Despite President Alassane Ouattara’s victory at the ballot box in Ivory Coast’s elections at the end of last year, he was unable to formally take office until French special forces arrested former leader Laurent Gbagbo on 11 April. In between, Ouattara had banned the export of cocoa to pressurise Gbagbo’s departure. The US, EU and African Union all upheld the ban to support the rightful victor, and now these prohibitions are being rescinded.

David Jones of IG Markets explains that during the crisis we saw “some big moves in both directions – London Cocoa ran up to 2,400 in March, from around 1,900 at the end of 2010 – but as things seem to be getting sorted out it has gone all the way back down again to 1,900.” Despite these sharp moves, traders have had the distractions of events in north Africa and the Japanese earthquake to deal with. Once the stockpiled cocoa hits the market, the question will be whether the price will drop further or whether the market has already factored this in. Jones says “1,800 has been a floor in recent times, if someone was of the opinion that the price has overshot to the downside there is a good risk reward down here if buying at 1,917 (July London Cocoa) with a stop beyond 1,800, looking for a move back up to the early 20s.”

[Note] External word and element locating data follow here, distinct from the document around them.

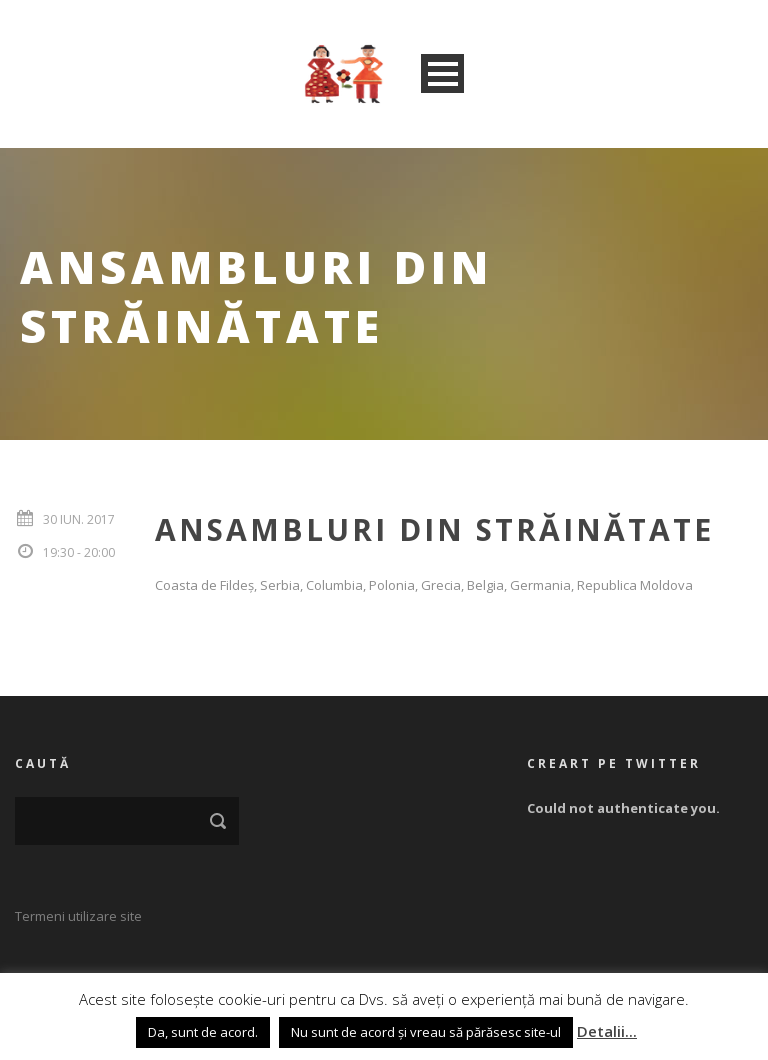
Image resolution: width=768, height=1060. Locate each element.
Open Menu (442, 73)
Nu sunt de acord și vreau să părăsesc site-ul (426, 1032)
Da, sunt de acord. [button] (203, 1032)
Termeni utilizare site (78, 916)
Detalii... (607, 1031)
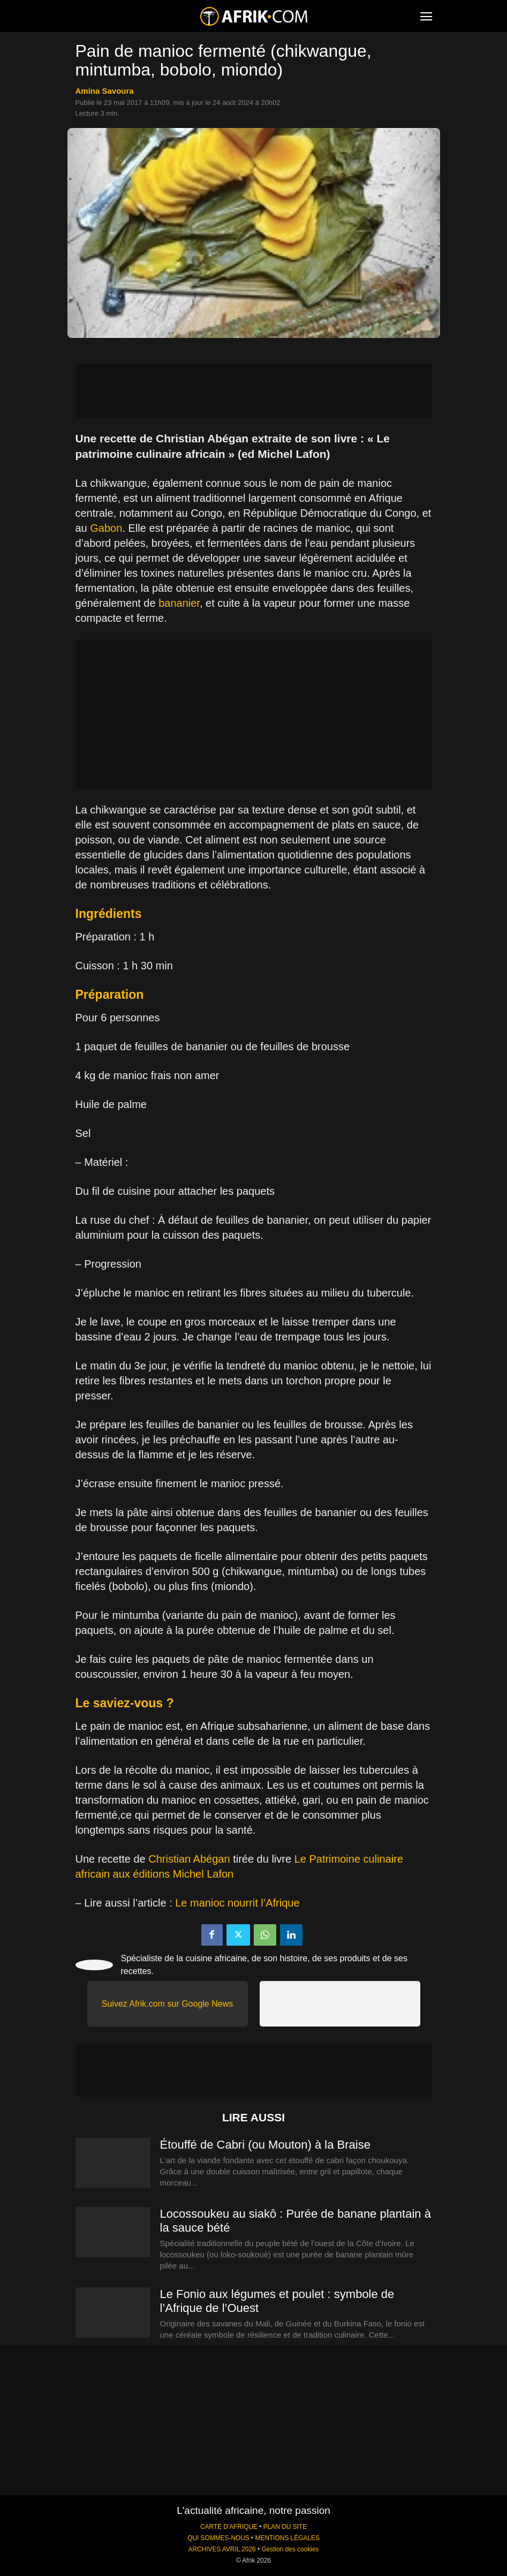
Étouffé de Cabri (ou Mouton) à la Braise (265, 2144)
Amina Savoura (104, 90)
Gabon (106, 528)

According to Goldman Sachs’s Commodity Watch paper of 15 April, cocoa will “decline given this year’s large West African production which points to a market in surplus for the 2010/11 crop year and a global stocks-to-use ratio back to its highest level since 2005.” However, the paper cites some medium-term factors pushing the price up: “As demand continues to grow, the production outlook for Ivory Coast will remain key as aging orchards, poor infrastructure and political instability have curbed production and investment over the past few years. Further, while La Nina was beneficial to west African production, a return to neutral weather conditions suggests that 2011/12 production will not be as large as the current crop.”

A bet on cocoa is a bet for or against Ivory Coast. Despite the large amount of cocoa about to enter the market the price should be pushed up in the medium-term. Therefore, if you are hunting for profits, cocoa could be the golden egg you are looking for.